[GIVEN TEXT Boundary: Start]
8-K 1 a19-11774_18k.htm 8-K

 

 

UNITED STATES

SECURITIES AND EXCHANGE COMMISSION

Washington, D.C.  20549

 


 

FORM 8-K

 

CURRENT REPORT

Pursuant to Section 13 or 15(d)

of the Securities Exchange Act of 1934

 


 

Date of Report (Date of earliest event reported):  June 14, 2019

 

ACNB Corporation

(Exact name of Registrant as specified in its charter)

 

Pennsylvania

 

1-35015

 

23-2233457

(State or other
jurisdiction of
incorporation)

 

(Commission
File Number)

 

(IRS Employer
Identification No.)

 

16 Lincoln Square, Gettysburg, PA

 

  17325

(Address of principal executive offices)

 

(Zip Code)

 

717.334.3161

(Registrant’s telephone number, including area code)

 

Check the appropriate box below if the Form 8-K filing is intended to simultaneously satisfy the filing obligation of the Registrant under any of the following provisions (see General Instruction A.2. below):

 

o Written communications pursuant to Rule 425 under the Securities Act (17 CFR 230.425)

 

o Soliciting material pursuant to Rule 14a-12 under the Exchange Act (17 CFR 240.14a-12)

 

o Pre-commencement communications pursuant to Rule 14d-2(b) under the Exchange Act (17 CFR 240.14d-2(b))

 

o Pre-commencement communications pursuant to Rule 13e-4(c) under the Exchange Act (17 CFR 240.13e-4(c))

 

Indicate by check mark whether the Registrant is an emerging growth company as defined in Rule 405 of the Securities Act of 1933 (§230.405 of this chapter) or Rule 12b-2 of the Securities Exchange Act of 1934 (§240.12b-2 of this chapter).

 

Emerging growth company o

 

If an emerging growth company, indicate by check mark if the Registrant has elected not to use the extended transition period for complying with any new or revised financial accounting standards provided pursuant to Section 13(a) of the Exchange Act.  o

 

Securities registered pursuant to Section 12(b) of the Act:

 

Title Of Each Class

 

Trading Symbol(s)
[GIVEN TEXT Boundary: End]
[DATASET EXTRACT Boundary: Start]
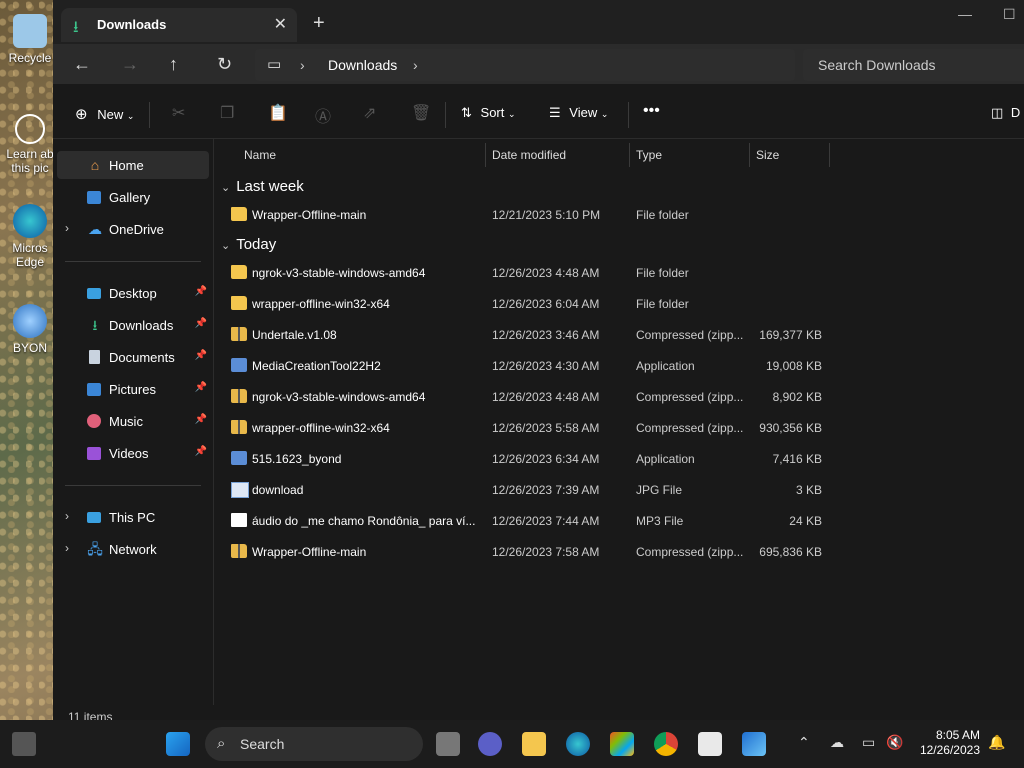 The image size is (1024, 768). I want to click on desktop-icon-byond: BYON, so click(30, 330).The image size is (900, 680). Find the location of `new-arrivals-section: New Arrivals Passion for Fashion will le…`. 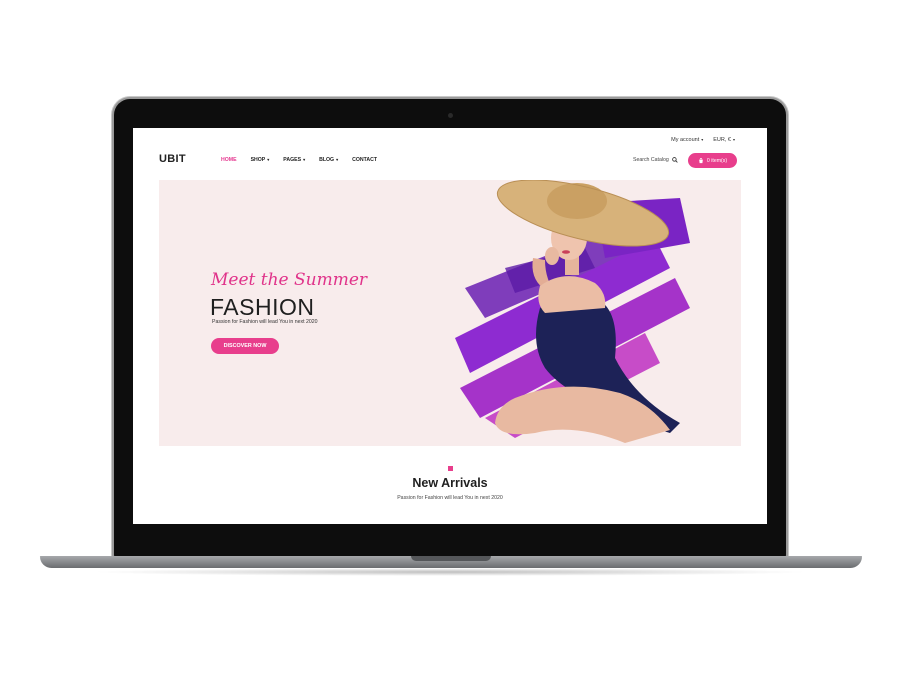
[DATASET EXTRACT Boundary: End]
TASK SET —
#1 Please answer these from the ACNB 8-K form:
(a) What date is given as the date of the earliest event reported?
(b) What is the address of the principal executive offices?
(c) What telephone number is listed for the registrant?
#2 Extend the ACNB 8-K form, starting right after its final line, "Trading Symbol(s)".

TASK ANSWERS —
#1
(a) June 14, 2019
(b) 16 Lincoln Square, Gettysburg, PA 17325
(c) 717.334.3161

#2
Name Of Each Exchange On Which Registered

Common Stock, $2.50 par value per share

 

ACNB

 

The NASDAQ Stock Market, LLC

 

 

 


 

CURRENT REPORT ON FORM 8-K

 

ITEM 5.02                                  Departure of Directors or Certain Officers; Election of Directors; Appointment of Certain Officers; Compensatory Arrangements of Certain Officers

 

On June 14, 2019, the Boards of Directors of ACNB Corporation (the “Corporation”) and ACNB Bank (the “Bank”), upon the recommendation of the Board Compensation Committee, granted the Named Executive Officers of ACNB Corporation, all of whom are employed by ACNB Bank, awards of restricted stock (“Variable Equity Awards”) pursuant to the ACNB Bank Variable Compensation Plan and the ACNB Corporation 2018 Omnibus Stock Incentive Plan (the “Plans”). The form of ACNB Bank Variable Compensation Plan Restricted Stock Agreement for employees (the “Employee Award Agreement”) sets forth the material terms of a Variable Equity Award including the applicable time-based vesting terms, the treatment of unvested shares of restricted stock upon termination of employment, and the forfeiture restrictions in the event the recipient’s employment with ACNB Bank is terminated.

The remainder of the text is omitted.